Not to bring up our previous discussion again, but your complexity analysis is still misleading. Your "O(length of string) version" takes O(length of string) per step, not for the total time. To match an entire word (which you have to do to ensure that you have a match), you have to call step O(length of word) many times, so you're back to quadratic complexity.
Also, it would have been nice if you had done your analysis with k as a variable instead of saying linear when you actually mean "O(nk) for a very small k". Furthermore, if you have a maximum edit distance k, you can also implement the dynamic programming approach for a pair of strings in O(nk) time [1].

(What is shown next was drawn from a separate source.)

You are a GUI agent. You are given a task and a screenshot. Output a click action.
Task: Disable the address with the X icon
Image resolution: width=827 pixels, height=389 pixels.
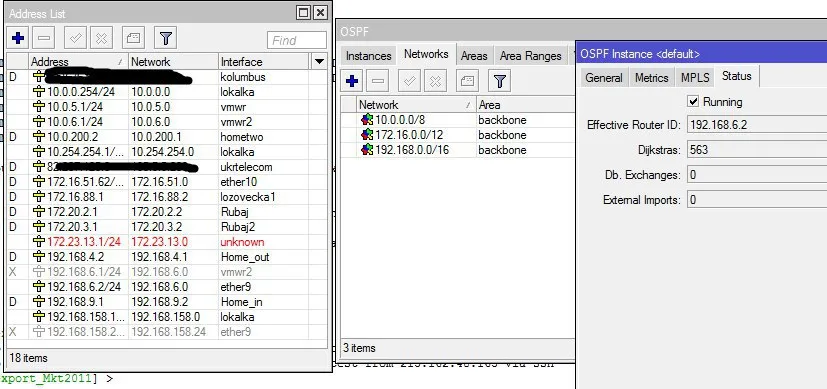click(101, 38)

Still, your description prunes the trie nicely. It's a nice and simple method that's a lot faster than the naive implementation and good enough for nearly all applications. Have you done any benchmarking by any chance?
The big win here is not that it's as fast as the optimal algorithm (it's not), but that it's nearly as fast and vastly simpler.
You're technically right that the given code is O(n^2), but the optimization discussed later in the article can easily be applied to turn that into O(nk). Further, for the lucene problem, k=2. That's small and effectively constant, making it "basically O(n)". That's still theoretically worse that optimal, but in practice it just doesn't matter. Even with the slightly slower algorithm, Lucene's cost of searching should be dominated by repeatedly _using_ the DFA and not by _building_ it.
What's really important is that the O(nk) construction algorithm is much simpler than the optimal version. I don't know what the Lucene guys were originally trying to do, but if they had figured out this method instead, they could have avoided the super complicated implementation of the true O(n) algorithm.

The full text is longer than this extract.